Work order: Write the data below out in full, exactly as it stands.
###
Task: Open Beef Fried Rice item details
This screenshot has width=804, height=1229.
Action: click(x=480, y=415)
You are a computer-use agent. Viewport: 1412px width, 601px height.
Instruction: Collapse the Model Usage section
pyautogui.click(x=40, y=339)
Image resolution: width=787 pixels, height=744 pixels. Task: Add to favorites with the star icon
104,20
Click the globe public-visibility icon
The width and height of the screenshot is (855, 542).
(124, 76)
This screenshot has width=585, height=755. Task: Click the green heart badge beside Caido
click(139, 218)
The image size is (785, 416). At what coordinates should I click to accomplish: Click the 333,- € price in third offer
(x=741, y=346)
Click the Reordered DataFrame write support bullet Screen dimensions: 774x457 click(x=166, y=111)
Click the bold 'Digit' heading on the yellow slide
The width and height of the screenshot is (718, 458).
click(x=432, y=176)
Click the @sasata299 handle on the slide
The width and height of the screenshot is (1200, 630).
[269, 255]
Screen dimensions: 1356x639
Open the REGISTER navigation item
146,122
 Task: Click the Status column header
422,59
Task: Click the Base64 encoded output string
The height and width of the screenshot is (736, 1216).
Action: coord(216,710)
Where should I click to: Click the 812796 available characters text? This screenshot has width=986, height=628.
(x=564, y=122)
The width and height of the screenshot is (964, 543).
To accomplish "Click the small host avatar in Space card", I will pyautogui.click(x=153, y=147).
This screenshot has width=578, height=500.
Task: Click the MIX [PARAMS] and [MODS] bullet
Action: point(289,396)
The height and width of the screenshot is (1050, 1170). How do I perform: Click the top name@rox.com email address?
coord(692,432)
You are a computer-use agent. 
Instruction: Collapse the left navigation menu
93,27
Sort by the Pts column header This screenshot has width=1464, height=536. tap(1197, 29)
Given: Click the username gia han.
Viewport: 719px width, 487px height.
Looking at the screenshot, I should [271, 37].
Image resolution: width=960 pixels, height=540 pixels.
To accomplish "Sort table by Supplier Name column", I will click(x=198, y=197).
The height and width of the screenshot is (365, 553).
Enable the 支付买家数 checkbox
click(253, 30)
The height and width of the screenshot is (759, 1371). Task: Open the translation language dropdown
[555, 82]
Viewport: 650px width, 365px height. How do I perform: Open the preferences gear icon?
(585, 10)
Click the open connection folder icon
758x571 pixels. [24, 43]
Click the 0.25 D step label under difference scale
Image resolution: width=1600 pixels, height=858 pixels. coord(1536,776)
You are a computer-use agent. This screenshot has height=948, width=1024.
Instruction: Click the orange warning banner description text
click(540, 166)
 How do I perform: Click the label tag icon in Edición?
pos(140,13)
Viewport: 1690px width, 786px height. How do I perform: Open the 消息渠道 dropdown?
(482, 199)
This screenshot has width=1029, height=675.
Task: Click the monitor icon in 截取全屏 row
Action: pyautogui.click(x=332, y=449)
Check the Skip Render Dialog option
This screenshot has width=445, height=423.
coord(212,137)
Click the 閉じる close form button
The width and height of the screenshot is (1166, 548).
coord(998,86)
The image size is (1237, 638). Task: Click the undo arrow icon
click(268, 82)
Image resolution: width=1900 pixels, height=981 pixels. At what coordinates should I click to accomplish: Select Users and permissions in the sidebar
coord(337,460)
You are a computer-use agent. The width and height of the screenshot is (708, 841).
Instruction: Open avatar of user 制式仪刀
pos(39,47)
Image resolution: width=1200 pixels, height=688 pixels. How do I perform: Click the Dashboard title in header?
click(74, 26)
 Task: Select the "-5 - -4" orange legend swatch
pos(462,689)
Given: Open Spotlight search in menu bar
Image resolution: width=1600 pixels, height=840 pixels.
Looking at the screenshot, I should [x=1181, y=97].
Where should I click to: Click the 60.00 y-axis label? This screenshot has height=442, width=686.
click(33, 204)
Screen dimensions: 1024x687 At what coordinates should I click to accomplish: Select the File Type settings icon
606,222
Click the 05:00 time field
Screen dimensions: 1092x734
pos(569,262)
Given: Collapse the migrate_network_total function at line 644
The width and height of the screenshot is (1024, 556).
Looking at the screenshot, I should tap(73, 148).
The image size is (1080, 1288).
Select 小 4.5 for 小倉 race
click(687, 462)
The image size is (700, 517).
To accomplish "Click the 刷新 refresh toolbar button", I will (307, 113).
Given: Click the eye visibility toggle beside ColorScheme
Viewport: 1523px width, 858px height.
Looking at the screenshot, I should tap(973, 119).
###
Answer:
Task: Open Beef Fried Rice item details
This screenshot has width=804, height=1229.
Action: click(x=480, y=415)
You are a computer-use agent. Viewport: 1412px width, 601px height.
Instruction: Collapse the Model Usage section
pyautogui.click(x=40, y=339)
Image resolution: width=787 pixels, height=744 pixels. Task: Add to favorites with the star icon
104,20
Click the globe public-visibility icon
The width and height of the screenshot is (855, 542).
(124, 76)
This screenshot has width=585, height=755. Task: Click the green heart badge beside Caido
click(139, 218)
The image size is (785, 416). At what coordinates should I click to accomplish: Click the 333,- € price in third offer
(x=741, y=346)
Click the Reordered DataFrame write support bullet Screen dimensions: 774x457 click(x=166, y=111)
Click the bold 'Digit' heading on the yellow slide
The width and height of the screenshot is (718, 458).
click(x=432, y=176)
Click the @sasata299 handle on the slide
The width and height of the screenshot is (1200, 630).
[269, 255]
Screen dimensions: 1356x639
Open the REGISTER navigation item
146,122
 Task: Click the Status column header
422,59
Task: Click the Base64 encoded output string
The height and width of the screenshot is (736, 1216).
Action: coord(216,710)
Where should I click to: Click the 812796 available characters text? This screenshot has width=986, height=628.
(x=564, y=122)
The width and height of the screenshot is (964, 543).
To accomplish "Click the small host avatar in Space card", I will pyautogui.click(x=153, y=147).
This screenshot has width=578, height=500.
Task: Click the MIX [PARAMS] and [MODS] bullet
Action: point(289,396)
The height and width of the screenshot is (1050, 1170). How do I perform: Click the top name@rox.com email address?
coord(692,432)
You are a computer-use agent. 
Instruction: Collapse the left navigation menu
93,27
Sort by the Pts column header This screenshot has width=1464, height=536. tap(1197, 29)
Given: Click the username gia han.
Viewport: 719px width, 487px height.
Looking at the screenshot, I should [271, 37].
Image resolution: width=960 pixels, height=540 pixels.
To accomplish "Sort table by Supplier Name column", I will click(x=198, y=197).
The height and width of the screenshot is (365, 553).
Enable the 支付买家数 checkbox
click(253, 30)
The height and width of the screenshot is (759, 1371). Task: Open the translation language dropdown
[555, 82]
Viewport: 650px width, 365px height. How do I perform: Open the preferences gear icon?
(585, 10)
Click the open connection folder icon
758x571 pixels. [24, 43]
Click the 0.25 D step label under difference scale
Image resolution: width=1600 pixels, height=858 pixels. coord(1536,776)
You are a computer-use agent. This screenshot has height=948, width=1024.
Instruction: Click the orange warning banner description text
click(540, 166)
 How do I perform: Click the label tag icon in Edición?
pos(140,13)
Viewport: 1690px width, 786px height. How do I perform: Open the 消息渠道 dropdown?
(482, 199)
This screenshot has width=1029, height=675.
Task: Click the monitor icon in 截取全屏 row
Action: pyautogui.click(x=332, y=449)
Check the Skip Render Dialog option
This screenshot has width=445, height=423.
coord(212,137)
Click the 閉じる close form button
The width and height of the screenshot is (1166, 548).
coord(998,86)
The image size is (1237, 638). Task: Click the undo arrow icon
click(268, 82)
Image resolution: width=1900 pixels, height=981 pixels. At what coordinates should I click to accomplish: Select Users and permissions in the sidebar
coord(337,460)
You are a computer-use agent. The width and height of the screenshot is (708, 841).
Instruction: Open avatar of user 制式仪刀
pos(39,47)
Image resolution: width=1200 pixels, height=688 pixels. How do I perform: Click the Dashboard title in header?
click(74, 26)
 Task: Select the "-5 - -4" orange legend swatch
pos(462,689)
Given: Open Spotlight search in menu bar
Image resolution: width=1600 pixels, height=840 pixels.
Looking at the screenshot, I should [x=1181, y=97].
Where should I click to: Click the 60.00 y-axis label? This screenshot has height=442, width=686.
click(33, 204)
Screen dimensions: 1024x687 At what coordinates should I click to accomplish: Select the File Type settings icon
606,222
Click the 05:00 time field
Screen dimensions: 1092x734
pos(569,262)
Given: Collapse the migrate_network_total function at line 644
The width and height of the screenshot is (1024, 556).
Looking at the screenshot, I should tap(73, 148).
The image size is (1080, 1288).
Select 小 4.5 for 小倉 race
click(687, 462)
The image size is (700, 517).
To accomplish "Click the 刷新 refresh toolbar button", I will (307, 113).
Given: Click the eye visibility toggle beside ColorScheme
Viewport: 1523px width, 858px height.
Looking at the screenshot, I should tap(973, 119).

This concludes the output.